**Directions**. Write out, from the entries below, exactly the lines that run between the lines holding "Toggle auto select DFS channel checkbox" and "Task: Click the 首页 home icon in sidebar", inclusive, and stop there.

**Dataset**.

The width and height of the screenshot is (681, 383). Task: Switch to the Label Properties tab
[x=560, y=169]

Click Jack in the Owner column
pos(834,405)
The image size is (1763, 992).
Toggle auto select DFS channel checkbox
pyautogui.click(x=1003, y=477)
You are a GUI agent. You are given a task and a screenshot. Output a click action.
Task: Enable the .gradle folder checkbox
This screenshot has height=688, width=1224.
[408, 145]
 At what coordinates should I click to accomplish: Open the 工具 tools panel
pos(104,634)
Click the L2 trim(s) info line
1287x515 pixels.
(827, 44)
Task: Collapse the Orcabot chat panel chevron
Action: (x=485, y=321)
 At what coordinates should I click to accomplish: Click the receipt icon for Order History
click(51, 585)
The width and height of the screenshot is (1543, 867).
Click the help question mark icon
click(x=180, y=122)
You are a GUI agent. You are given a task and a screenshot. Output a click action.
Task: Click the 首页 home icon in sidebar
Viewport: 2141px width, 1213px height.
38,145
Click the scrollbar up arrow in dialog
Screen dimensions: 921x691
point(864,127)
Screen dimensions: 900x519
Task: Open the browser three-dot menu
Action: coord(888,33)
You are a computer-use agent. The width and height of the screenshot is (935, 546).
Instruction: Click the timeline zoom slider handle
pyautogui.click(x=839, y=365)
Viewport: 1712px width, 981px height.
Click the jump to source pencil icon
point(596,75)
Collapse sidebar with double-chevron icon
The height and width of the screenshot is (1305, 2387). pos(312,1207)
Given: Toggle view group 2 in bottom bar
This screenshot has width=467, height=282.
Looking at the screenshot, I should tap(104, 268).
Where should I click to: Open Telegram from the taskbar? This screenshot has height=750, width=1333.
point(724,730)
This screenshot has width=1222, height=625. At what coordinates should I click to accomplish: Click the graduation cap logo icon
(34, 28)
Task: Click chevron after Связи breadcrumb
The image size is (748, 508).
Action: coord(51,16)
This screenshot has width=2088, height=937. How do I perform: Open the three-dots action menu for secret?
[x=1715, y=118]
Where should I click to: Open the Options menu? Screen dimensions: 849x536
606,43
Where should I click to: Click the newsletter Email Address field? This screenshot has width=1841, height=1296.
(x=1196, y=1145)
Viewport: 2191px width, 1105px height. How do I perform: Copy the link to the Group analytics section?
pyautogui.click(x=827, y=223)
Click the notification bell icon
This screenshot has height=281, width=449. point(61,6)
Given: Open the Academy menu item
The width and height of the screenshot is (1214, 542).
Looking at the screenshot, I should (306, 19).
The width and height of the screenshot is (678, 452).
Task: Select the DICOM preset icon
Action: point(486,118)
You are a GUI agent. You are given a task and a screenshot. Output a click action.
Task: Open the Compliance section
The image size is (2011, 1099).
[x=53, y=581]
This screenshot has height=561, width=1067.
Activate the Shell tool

**Solution below**.
Toggle auto select DFS channel checkbox
pyautogui.click(x=1003, y=477)
You are a GUI agent. You are given a task and a screenshot. Output a click action.
Task: Enable the .gradle folder checkbox
This screenshot has height=688, width=1224.
[408, 145]
 At what coordinates should I click to accomplish: Open the 工具 tools panel
pos(104,634)
Click the L2 trim(s) info line
1287x515 pixels.
(827, 44)
Task: Collapse the Orcabot chat panel chevron
Action: (x=485, y=321)
 At what coordinates should I click to accomplish: Click the receipt icon for Order History
click(51, 585)
The width and height of the screenshot is (1543, 867).
Click the help question mark icon
click(x=180, y=122)
You are a GUI agent. You are given a task and a screenshot. Output a click action.
Task: Click the 首页 home icon in sidebar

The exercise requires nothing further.